EXERCISE BRIEF: Nothing but the lines from the one containing "Task: Select All" through the last line of the records below should be copied, exactly and without pictures.

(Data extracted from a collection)
——

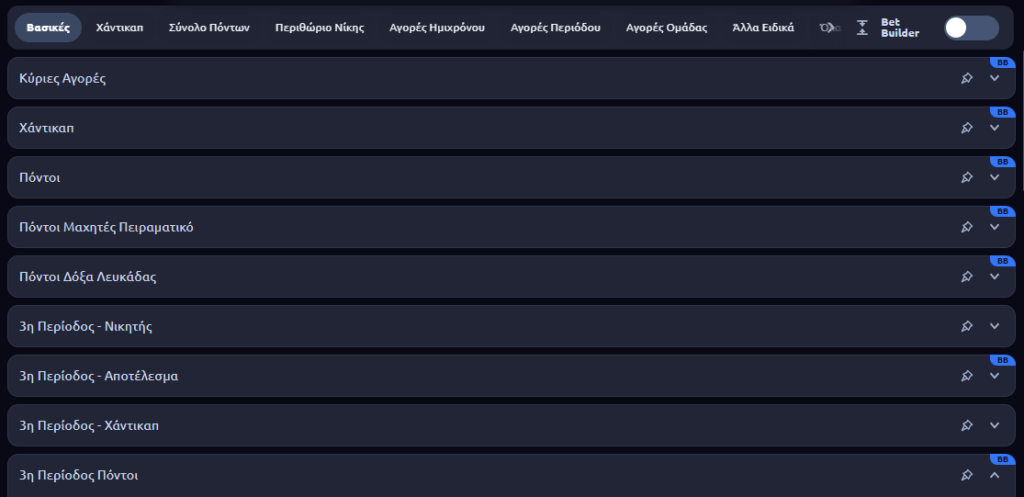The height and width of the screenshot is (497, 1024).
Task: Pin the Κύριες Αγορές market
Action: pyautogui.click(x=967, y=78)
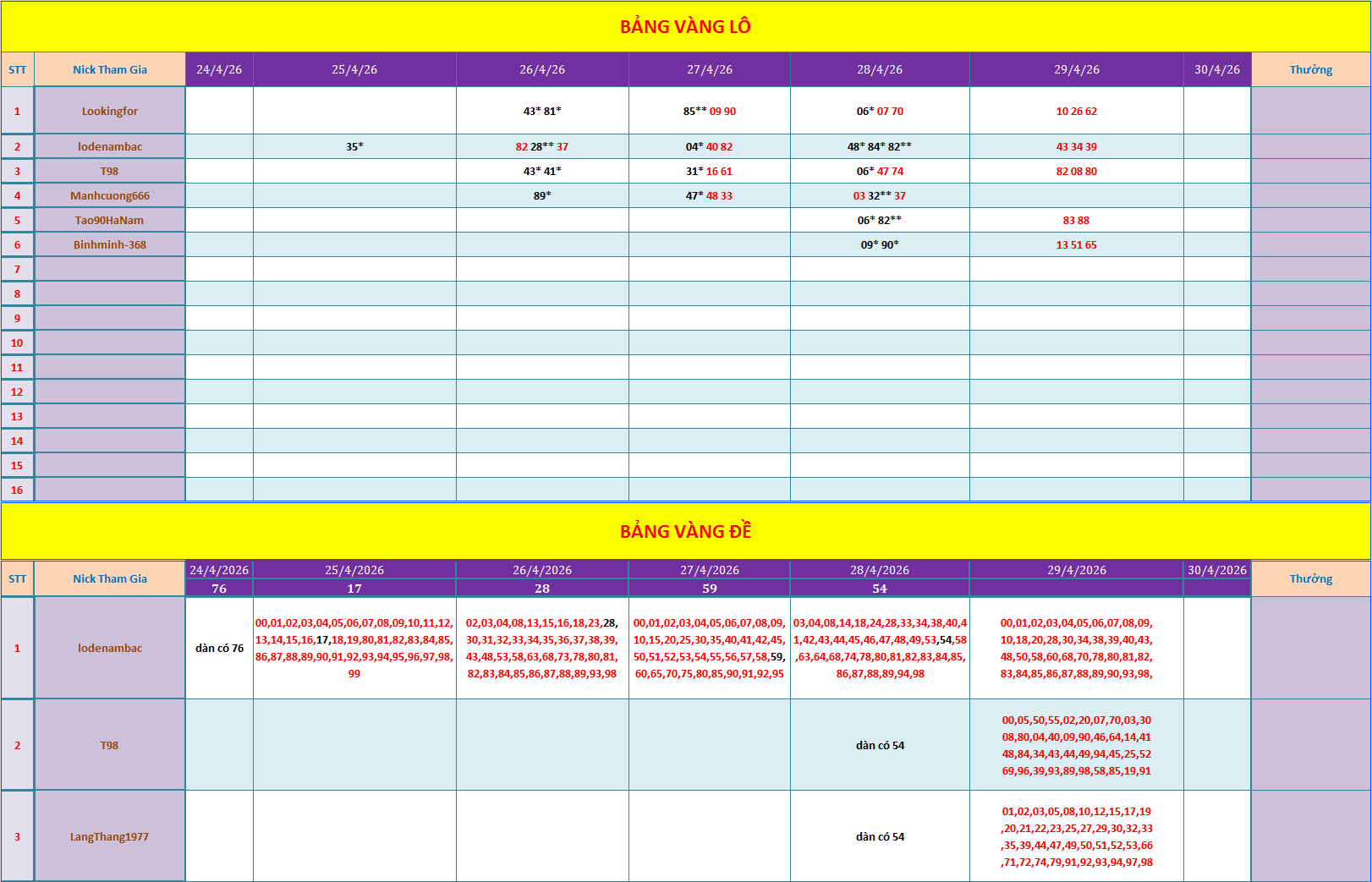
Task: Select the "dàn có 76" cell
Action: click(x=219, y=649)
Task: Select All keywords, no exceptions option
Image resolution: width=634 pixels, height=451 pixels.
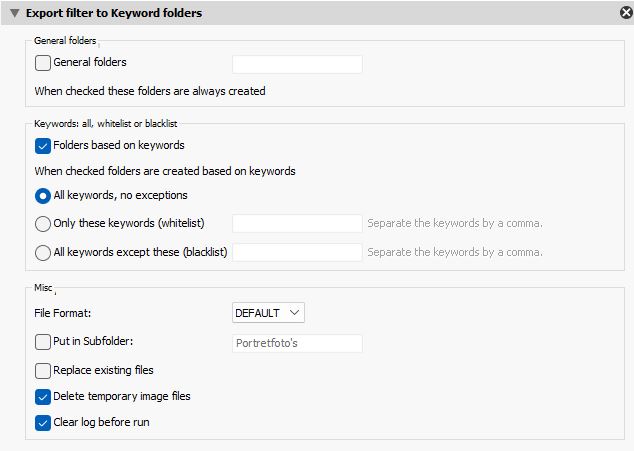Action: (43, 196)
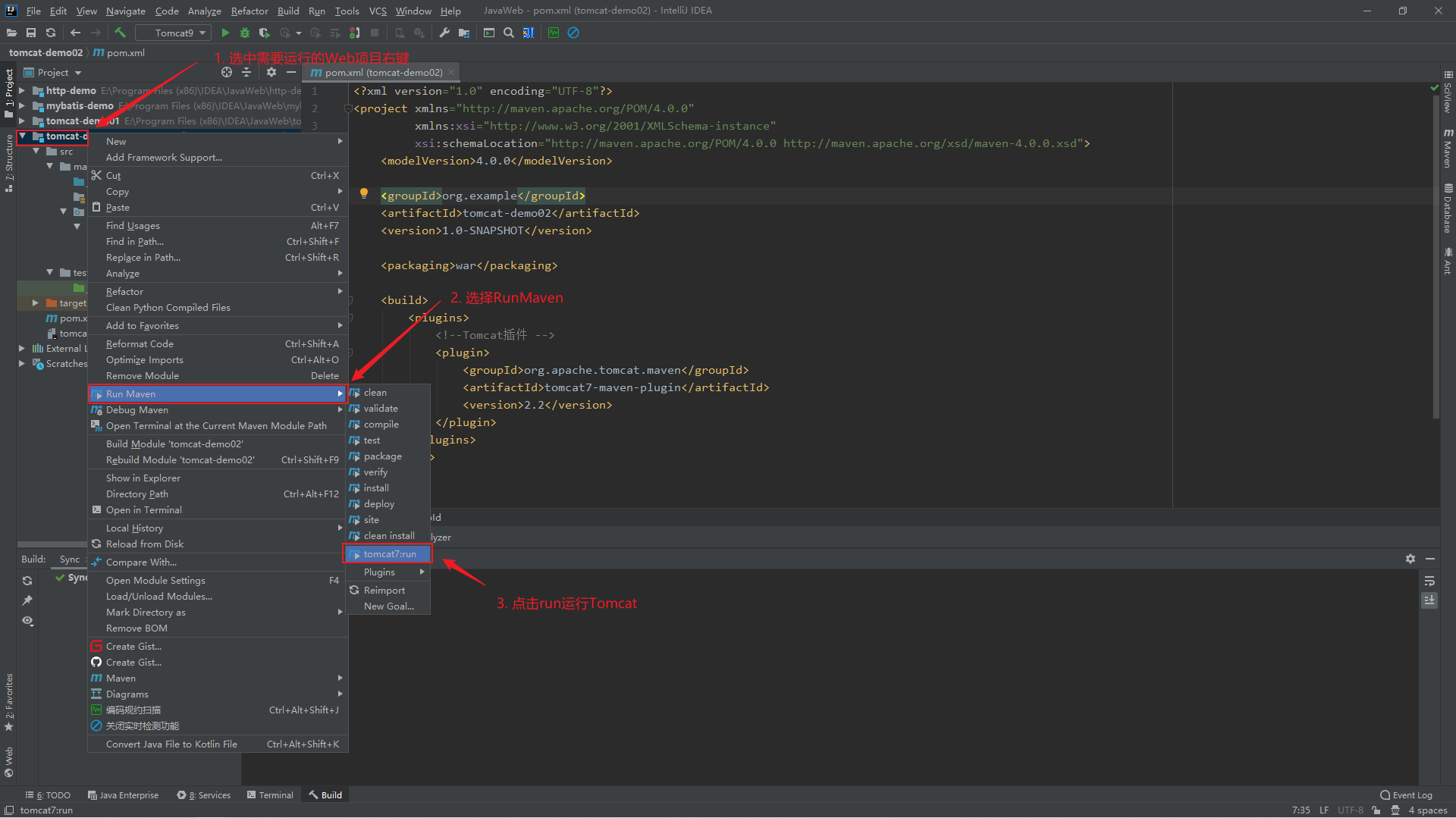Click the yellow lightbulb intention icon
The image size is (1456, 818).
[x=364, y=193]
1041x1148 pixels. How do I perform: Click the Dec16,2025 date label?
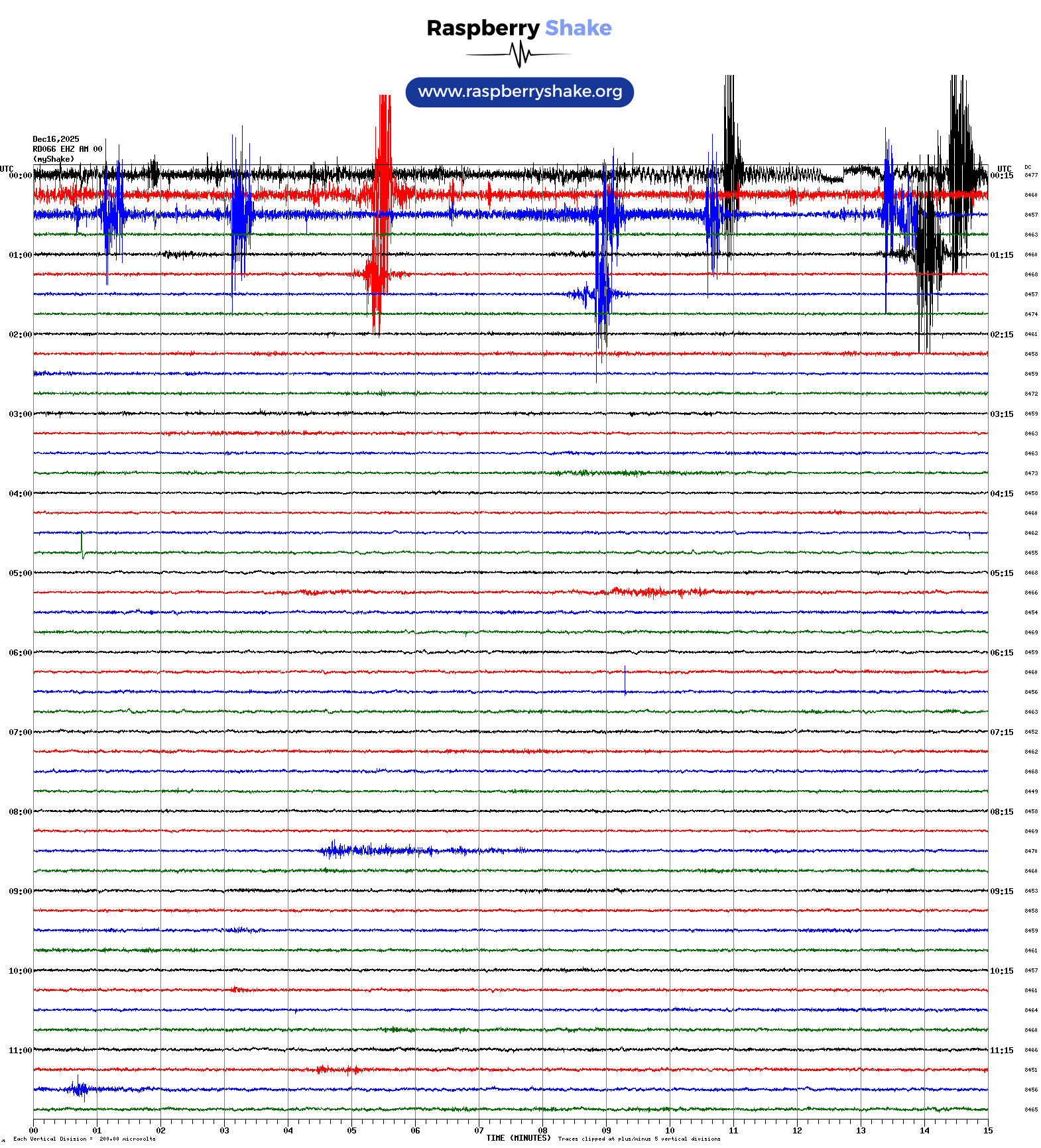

——

EXERCISE RESULT:
Task: Select All keywords, no exceptions option
Image resolution: width=634 pixels, height=451 pixels.
Action: (43, 196)
Click the yellow lightbulb intention icon
The image size is (1456, 818).
[x=364, y=193]
1041x1148 pixels. How do I perform: Click the Dec16,2025 date label?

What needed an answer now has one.